Provided data -

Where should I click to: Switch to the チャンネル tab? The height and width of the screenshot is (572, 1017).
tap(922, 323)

...

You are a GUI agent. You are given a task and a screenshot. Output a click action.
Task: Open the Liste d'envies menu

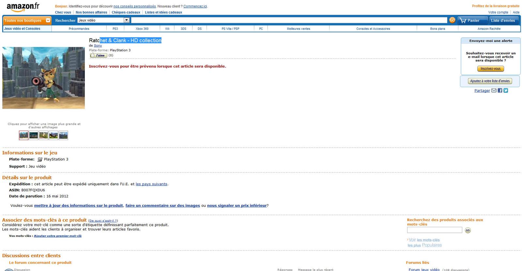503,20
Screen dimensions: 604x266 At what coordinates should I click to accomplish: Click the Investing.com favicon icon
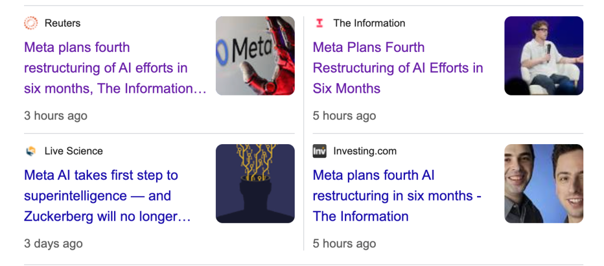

Task details - Retype the records starting at the line that contains "Where should I" and ending with the line that contains "tap(922, 323)", with both of those lines included.

The result -
Where should I click to: Switch to the チャンネル tab? The height and width of the screenshot is (572, 1017).
tap(922, 323)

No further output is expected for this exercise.